(Data entries)

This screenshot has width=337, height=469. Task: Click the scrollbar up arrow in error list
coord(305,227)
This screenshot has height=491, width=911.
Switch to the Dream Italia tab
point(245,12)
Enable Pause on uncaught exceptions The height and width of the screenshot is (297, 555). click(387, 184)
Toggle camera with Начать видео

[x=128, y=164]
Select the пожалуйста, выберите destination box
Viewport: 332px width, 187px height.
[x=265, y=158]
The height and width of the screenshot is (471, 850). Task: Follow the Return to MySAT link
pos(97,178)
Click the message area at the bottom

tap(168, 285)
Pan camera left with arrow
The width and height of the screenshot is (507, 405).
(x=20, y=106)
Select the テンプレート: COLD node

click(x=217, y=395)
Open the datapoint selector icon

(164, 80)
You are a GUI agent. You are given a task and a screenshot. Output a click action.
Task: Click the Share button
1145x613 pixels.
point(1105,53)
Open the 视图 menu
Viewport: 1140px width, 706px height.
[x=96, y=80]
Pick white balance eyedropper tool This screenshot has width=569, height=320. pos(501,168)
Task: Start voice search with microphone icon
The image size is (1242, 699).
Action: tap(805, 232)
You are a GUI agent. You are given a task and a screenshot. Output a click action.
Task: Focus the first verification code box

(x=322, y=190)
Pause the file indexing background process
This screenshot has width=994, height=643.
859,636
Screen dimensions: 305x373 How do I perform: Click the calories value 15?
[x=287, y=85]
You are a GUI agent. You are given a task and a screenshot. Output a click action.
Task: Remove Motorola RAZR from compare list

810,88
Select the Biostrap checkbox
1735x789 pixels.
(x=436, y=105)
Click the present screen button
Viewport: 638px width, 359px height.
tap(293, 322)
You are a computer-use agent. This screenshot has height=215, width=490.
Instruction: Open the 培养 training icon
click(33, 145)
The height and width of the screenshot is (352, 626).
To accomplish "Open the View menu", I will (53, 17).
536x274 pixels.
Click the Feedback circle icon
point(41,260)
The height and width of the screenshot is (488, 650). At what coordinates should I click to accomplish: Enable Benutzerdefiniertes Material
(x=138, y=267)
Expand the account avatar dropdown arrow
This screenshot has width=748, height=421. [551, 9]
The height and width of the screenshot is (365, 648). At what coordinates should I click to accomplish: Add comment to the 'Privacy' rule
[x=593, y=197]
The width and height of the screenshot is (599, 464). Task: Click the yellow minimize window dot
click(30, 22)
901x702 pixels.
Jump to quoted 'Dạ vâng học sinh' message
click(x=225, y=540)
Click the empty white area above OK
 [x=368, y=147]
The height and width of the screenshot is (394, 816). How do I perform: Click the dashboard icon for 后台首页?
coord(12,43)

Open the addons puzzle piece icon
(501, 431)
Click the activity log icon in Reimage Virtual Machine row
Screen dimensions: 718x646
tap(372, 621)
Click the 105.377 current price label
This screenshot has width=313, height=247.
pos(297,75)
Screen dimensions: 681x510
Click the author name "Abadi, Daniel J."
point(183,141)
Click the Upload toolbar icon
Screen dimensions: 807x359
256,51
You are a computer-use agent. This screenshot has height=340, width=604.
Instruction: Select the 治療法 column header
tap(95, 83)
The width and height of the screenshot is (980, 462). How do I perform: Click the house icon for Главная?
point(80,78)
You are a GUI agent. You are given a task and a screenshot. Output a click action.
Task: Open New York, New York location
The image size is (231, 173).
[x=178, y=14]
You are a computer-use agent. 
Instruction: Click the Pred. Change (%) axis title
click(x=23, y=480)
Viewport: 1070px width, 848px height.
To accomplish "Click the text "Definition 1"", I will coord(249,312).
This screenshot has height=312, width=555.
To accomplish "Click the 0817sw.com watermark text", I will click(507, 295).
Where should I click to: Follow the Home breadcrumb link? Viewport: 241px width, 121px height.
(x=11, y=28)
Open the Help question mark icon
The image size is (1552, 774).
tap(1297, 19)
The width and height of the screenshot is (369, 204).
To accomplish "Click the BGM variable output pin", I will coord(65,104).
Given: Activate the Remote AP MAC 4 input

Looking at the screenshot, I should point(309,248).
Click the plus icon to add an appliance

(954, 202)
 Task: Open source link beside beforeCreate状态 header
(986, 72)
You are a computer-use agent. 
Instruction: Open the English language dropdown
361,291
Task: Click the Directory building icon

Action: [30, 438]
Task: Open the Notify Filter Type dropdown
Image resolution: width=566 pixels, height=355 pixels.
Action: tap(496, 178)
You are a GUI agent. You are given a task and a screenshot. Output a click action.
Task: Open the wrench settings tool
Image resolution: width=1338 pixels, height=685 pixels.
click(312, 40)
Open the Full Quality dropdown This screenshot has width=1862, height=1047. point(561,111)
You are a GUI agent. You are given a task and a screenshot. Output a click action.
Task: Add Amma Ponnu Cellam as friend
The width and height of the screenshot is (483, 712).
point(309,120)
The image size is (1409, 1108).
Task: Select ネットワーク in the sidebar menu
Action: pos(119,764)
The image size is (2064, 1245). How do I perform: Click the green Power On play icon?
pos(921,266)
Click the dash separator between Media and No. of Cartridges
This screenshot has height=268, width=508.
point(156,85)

*JOB*. Update the lines between the one holding "The height and width of the screenshot is (394, 816)." and the one holding "pos(297,75)", inclusive, replacing "puzzle piece" with "jigsaw" and leaving everything else unchanged. Return only those lines.

*EXERCISE OUTPUT*.
The height and width of the screenshot is (394, 816). How do I perform: Click the dashboard icon for 后台首页?
coord(12,43)

Open the addons jigsaw icon
(501, 431)
Click the activity log icon in Reimage Virtual Machine row
Screen dimensions: 718x646
tap(372, 621)
Click the 105.377 current price label
This screenshot has width=313, height=247.
pos(297,75)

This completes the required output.